The Human Side: Shiny Cities, Cloudy Moods
All that concrete and steel looks unbeatable, but talk to people and the vibe sours fast. Youth unemployment is officially 18.7%, but locals swear the real number in big cities is closer to 30%. Add sky-high child costs and you get birth rates in freefall. Many demographers suggest that we will see 200 million fewer Chinese in 30 years.
Work culture is flipping too. “996” used to be a badge; now Gen Z clocks out at 6 p.m. sharp. On a flight I sat next to a 26-year-old coder at one of the big tech houses. She logs off on time, owns her weekends, and has zero money stress; she is sole heir to six adults’ life savings. Kids? Maybe. This is the “lying flat” crowd: raised in plenty, allergic to grind, happy on the couch with a phone.
Deflation Nation
While we gripe about U.S. prices, China’s sliding the other way. Coffee lands at your door for a buck, no tip. Bubble tea for a dollar-something. Luckin Coffee hammered Starbucks into budget mode. Then there’s Mixue which is a milk tea and soft-serve so cheap they plant three stores on the same corner. Scale, not sorcery.
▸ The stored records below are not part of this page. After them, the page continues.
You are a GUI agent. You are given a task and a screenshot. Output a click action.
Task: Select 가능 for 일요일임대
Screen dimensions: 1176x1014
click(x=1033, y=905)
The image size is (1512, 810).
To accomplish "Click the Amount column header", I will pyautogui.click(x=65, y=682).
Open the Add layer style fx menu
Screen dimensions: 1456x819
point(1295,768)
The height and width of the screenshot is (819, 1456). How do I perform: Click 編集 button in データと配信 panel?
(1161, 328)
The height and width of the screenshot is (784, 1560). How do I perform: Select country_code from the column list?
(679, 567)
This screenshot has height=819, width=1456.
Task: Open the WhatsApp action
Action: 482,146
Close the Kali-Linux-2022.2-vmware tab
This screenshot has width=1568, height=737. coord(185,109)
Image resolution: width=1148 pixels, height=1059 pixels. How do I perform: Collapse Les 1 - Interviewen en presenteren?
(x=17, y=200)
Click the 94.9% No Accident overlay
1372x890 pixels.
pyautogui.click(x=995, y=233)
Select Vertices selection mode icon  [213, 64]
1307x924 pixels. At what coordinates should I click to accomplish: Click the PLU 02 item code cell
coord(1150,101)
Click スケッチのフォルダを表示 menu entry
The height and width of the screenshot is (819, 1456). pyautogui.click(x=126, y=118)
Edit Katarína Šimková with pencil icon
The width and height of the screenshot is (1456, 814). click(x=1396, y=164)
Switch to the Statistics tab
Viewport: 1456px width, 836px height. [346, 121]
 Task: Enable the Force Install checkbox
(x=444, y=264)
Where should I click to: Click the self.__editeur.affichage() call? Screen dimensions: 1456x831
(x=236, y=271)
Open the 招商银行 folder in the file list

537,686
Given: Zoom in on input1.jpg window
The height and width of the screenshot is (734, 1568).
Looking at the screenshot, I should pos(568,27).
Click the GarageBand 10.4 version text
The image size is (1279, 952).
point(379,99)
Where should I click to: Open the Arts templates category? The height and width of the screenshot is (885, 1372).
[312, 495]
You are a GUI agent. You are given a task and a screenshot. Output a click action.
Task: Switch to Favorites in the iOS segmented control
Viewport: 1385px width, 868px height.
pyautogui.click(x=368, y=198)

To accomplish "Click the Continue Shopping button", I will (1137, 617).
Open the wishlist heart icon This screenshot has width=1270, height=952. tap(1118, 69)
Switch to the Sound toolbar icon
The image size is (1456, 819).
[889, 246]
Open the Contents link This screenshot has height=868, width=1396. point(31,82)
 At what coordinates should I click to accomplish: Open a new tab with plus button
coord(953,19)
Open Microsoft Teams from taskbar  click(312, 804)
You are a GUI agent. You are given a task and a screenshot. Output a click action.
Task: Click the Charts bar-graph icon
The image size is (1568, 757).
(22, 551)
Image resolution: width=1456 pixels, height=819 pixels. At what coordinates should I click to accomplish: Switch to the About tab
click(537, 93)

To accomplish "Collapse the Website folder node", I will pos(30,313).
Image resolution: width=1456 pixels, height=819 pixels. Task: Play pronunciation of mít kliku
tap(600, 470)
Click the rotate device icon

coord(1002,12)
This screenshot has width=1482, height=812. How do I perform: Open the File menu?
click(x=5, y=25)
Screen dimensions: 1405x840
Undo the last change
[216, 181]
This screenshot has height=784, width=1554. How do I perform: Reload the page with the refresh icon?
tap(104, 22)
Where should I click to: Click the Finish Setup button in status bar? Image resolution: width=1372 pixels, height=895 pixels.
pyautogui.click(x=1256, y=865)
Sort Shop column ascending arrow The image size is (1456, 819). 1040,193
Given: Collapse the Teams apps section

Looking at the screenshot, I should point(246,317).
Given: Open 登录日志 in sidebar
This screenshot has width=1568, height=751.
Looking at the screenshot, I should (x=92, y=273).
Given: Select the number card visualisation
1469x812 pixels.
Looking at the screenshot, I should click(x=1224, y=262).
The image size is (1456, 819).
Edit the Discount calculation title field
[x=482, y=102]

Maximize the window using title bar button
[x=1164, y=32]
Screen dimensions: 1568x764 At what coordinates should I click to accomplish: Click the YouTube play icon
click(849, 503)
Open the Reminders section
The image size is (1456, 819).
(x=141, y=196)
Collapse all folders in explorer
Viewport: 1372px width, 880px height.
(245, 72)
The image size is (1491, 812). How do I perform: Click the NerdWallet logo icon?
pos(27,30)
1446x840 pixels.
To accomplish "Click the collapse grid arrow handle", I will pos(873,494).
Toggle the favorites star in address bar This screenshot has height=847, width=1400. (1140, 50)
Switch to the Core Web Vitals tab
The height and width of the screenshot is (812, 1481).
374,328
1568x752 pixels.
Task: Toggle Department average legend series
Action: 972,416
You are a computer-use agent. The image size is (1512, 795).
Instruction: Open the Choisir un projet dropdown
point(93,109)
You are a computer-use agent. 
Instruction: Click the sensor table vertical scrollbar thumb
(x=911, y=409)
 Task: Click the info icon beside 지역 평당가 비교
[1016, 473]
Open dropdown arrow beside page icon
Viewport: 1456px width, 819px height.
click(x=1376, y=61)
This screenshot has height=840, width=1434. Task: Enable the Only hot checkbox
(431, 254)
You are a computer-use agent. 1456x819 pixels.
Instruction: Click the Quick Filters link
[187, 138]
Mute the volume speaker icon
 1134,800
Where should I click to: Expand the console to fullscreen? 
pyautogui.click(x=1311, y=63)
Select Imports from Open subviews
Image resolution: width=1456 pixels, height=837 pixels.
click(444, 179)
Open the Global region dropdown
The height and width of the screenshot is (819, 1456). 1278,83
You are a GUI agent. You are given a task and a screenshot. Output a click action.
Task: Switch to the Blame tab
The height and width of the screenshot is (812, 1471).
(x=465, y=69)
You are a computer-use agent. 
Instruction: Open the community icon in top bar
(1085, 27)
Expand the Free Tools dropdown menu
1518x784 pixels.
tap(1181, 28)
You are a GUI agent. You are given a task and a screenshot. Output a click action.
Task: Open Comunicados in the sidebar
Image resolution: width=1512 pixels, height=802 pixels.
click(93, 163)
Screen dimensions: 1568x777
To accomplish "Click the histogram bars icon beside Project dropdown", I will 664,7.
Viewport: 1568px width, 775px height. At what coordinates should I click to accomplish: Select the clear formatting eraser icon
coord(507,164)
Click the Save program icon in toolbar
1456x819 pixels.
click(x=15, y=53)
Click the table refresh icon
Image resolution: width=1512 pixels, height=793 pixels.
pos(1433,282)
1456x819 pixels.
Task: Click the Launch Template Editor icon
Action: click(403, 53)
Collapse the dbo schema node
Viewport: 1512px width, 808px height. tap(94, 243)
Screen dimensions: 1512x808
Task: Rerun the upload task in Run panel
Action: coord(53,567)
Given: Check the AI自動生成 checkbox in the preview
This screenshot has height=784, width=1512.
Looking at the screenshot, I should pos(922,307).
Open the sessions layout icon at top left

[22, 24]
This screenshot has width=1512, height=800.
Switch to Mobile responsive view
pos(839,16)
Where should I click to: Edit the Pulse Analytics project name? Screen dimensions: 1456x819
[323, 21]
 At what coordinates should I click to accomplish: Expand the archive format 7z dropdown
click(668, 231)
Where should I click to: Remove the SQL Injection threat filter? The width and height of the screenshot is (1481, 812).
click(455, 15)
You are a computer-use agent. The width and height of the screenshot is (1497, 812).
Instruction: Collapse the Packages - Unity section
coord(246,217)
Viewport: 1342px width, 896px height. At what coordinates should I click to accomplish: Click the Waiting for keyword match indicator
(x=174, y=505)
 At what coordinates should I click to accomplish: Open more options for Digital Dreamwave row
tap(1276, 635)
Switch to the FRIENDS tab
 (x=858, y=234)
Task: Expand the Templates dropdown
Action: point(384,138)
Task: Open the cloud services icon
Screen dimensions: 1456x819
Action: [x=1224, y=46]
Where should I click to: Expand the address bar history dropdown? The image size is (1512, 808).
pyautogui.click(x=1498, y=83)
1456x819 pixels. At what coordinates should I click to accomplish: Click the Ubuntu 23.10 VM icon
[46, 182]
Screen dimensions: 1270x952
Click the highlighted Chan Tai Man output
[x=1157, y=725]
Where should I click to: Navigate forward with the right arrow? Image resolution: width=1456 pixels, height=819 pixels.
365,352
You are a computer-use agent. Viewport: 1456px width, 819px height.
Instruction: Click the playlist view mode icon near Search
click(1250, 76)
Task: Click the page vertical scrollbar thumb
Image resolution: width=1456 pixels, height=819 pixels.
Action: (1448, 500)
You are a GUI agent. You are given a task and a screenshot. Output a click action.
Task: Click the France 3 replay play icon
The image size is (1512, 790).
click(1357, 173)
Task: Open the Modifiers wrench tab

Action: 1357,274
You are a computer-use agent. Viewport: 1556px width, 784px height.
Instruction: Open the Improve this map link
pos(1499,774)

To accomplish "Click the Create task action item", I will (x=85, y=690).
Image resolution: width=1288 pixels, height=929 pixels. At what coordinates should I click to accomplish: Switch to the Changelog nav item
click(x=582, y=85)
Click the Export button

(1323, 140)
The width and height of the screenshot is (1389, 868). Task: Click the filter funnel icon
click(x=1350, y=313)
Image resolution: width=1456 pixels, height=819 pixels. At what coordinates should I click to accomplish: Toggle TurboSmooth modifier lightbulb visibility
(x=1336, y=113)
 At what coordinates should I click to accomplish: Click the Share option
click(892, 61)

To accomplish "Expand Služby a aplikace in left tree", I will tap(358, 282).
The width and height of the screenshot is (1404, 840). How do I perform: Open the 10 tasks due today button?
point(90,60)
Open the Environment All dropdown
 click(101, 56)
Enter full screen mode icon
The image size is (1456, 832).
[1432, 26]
It feels great until you realize deflation means nobody’s spending, nobody’s confident, and every retailer is racing to zero.
EVs Everywhere, and They’re Winning
Driving in Shenzhen or Guangzhou and half the traffic is silent. EVs and plug-ins are closing in on 50% of new sales. Charging stations are denser than gas pumps, power’s cheap, and a DiDi driver will tell you his monthly fuel bill has been slashed by two thirds driving an EV car.
The shakeout is brutal. Xiaomi’s cranking 1,000 cars a day with a skeleton crew and a robot army, so we estimate that it costs $100 in labor per car, not including plant amortization costs. Huawei’s eating the mid-tier alive. Cheap capital, cheap electrons, battery lock-in, manufacturing voodoo: China’s building the EV future at warp speed and shipping it overseas. No wonder Detroit and Brussels are sweating.
Sourcing 101: Spell It Out or Pay Later
Buying products containing batteries or plastics? Write the spec sheet like your life depends on it. Second-life EV cells are everywhere, pulled from old cars and repacked into e-bikes. Cheaper, sure, but weaker and occasionally sketchy. Same with recycled resin: fine for a phone case, a disaster for anything that carries weight. China will give you exactly what you demand. Forget to instruct and you’ll get the bargain-bin version.
Daily Life: Frictionless and Dirt Cheap
City living runs like a well-oiled machine. Scan a QR, pay for anything. Traffic lights count down in perfect sync with the GPS on the phone. Streets are safe at 2 a.m. A Hong Kong reversal cracked me up: ten years ago, mainlanders flooded south for “real” baby formula; now HK folks cross north for $30 dental cleanings and $50 MRIs. Border plates aren’t the golden ticket they once were ($100,000 apiece), and people and money flow easier both ways.
Entrepreneurship: Copy, Crush, Repeat
Everyone’s hustling: private label, white-box, drop-ship, export. The playbook isn’t “invent the wheel”: it’s “make the wheel half the price and flood the market.” Mixue, Luckin, Temu, BYD, they don’t compete, they annihilate. But once the model works, a thousand clones pile in and margins evaporate. Beijing’s now whispering, “Ease up on the price nukes abroad or we’ll all get tariff walls.”
Policy Mood Swings
Last week’s five-year plan reads like a love letter to private tech after years of public reprimands of major companies’ CEOs. Talent welcome mats, AI moonshots, startup oxygen. Rumors swirl of a bigger reset in 2026, which includes looser capital, global ambitions in batteries and chips. China is going through a classic cycle: clamp down, growth coughs, pivot, hug the entrepreneurs again. We’re in the hug phase.
Bottom Line
China’s hardware is already ahead of its time. The software, people, confidence, birth rate is glitching. Everything’s possible here, but nothing comes easy.